Wednesday, December 5, 2018

Armory Breaks Ground On Drill Hall Floor Restoration

Mark Poirier gets media moment in the drill hall.
At 11:00 a.m. on Wednesday December 5 members of the Armory Board, representatives from Gardner Builders and LBH, and news teams from the local media gathered to "untie the ribbon" that would set in motion the interior floor restoration of the Duluth Armory. Mark Poirier, executive director of the Armory Arts & Music Center, shared a few words in a brief ceremony to kick things off.

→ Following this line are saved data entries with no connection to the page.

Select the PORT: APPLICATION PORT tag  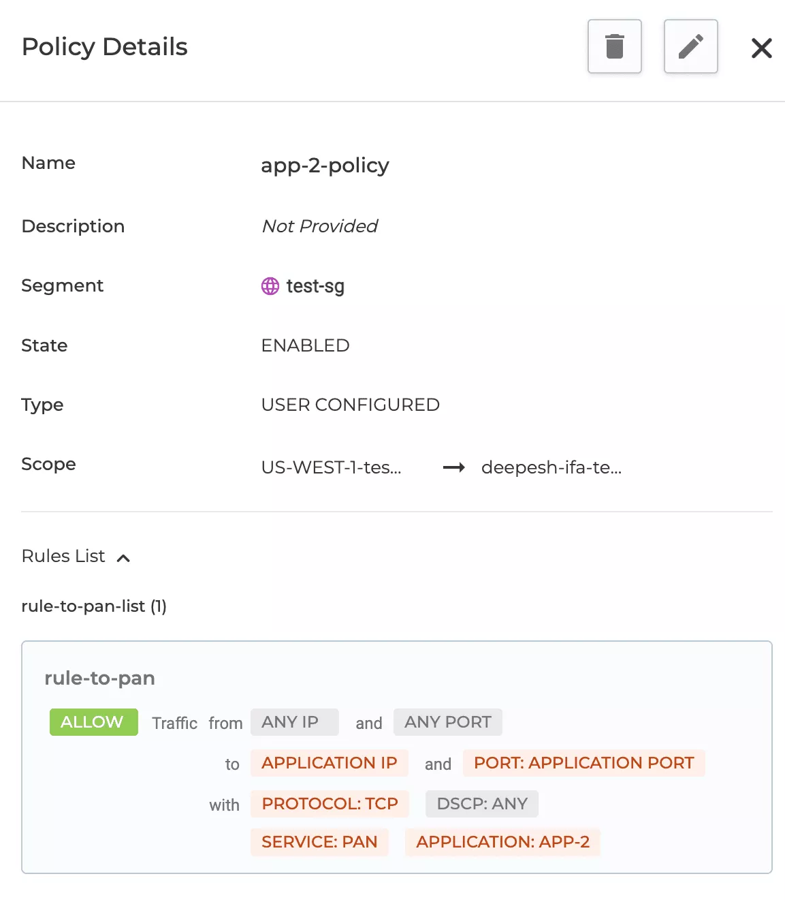tap(583, 763)
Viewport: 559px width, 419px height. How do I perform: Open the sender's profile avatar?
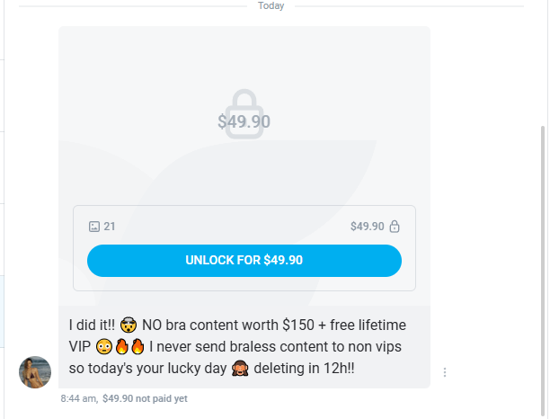(35, 372)
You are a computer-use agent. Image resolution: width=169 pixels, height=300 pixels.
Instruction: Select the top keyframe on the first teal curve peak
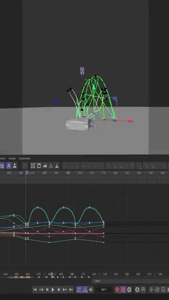tap(38, 207)
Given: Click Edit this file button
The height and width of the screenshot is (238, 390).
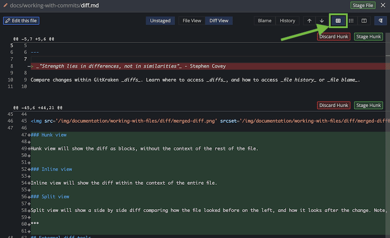Looking at the screenshot, I should point(21,20).
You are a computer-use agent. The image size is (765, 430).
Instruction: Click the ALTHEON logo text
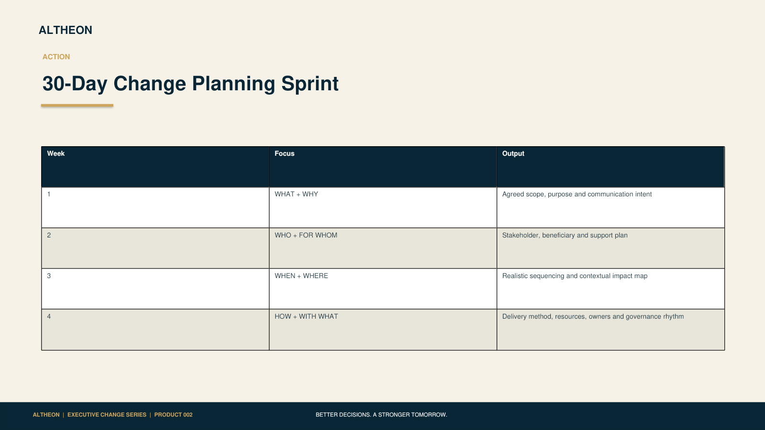point(66,30)
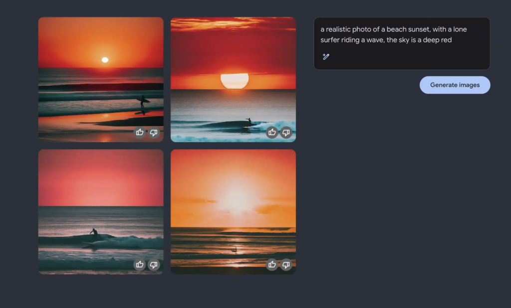Give thumbs down to the half-set sun image
Image resolution: width=511 pixels, height=308 pixels.
coord(286,132)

Calling the Armory "one of the most important buildings in Duluth, Poirier cited just a few of the people have graced this stage, including Liberace, Louis Armstrong, and Johnny Cash among others. He mentioned how the memorial service for Albert Woolson, the last survivor from the Civil War, brought dignitaries from all over the world to Duluth to honor the old veteran, whose home was just around the corner from where the Zimmerman's lived on Duluth's Central Hillside. (In mentioning this memorial service, one couldn't help but think about the memorial service taking place at this very moment for George H.W. Bush in Washington D.C.)

The shovels are, naturally, symbolic. The floor is concrete.
Joellyn Gum and Michelle Bredin tie the ribbon on the robo-jackhammer.
Poirier went on to note the importance of places. It was 100 years ago when the destructive Cloquet fire swept through our Northland, wiping out 35 small communities. The Armory served as a shelter, a place where separated family members could reconnect and burn victims be treated. Preserving buildings like the Armory is an important undertaking as these places connect us to our past, he said. "Buildings like this are a repository of our history. We all stand on the shoulders of people who came before us," Poirier explained.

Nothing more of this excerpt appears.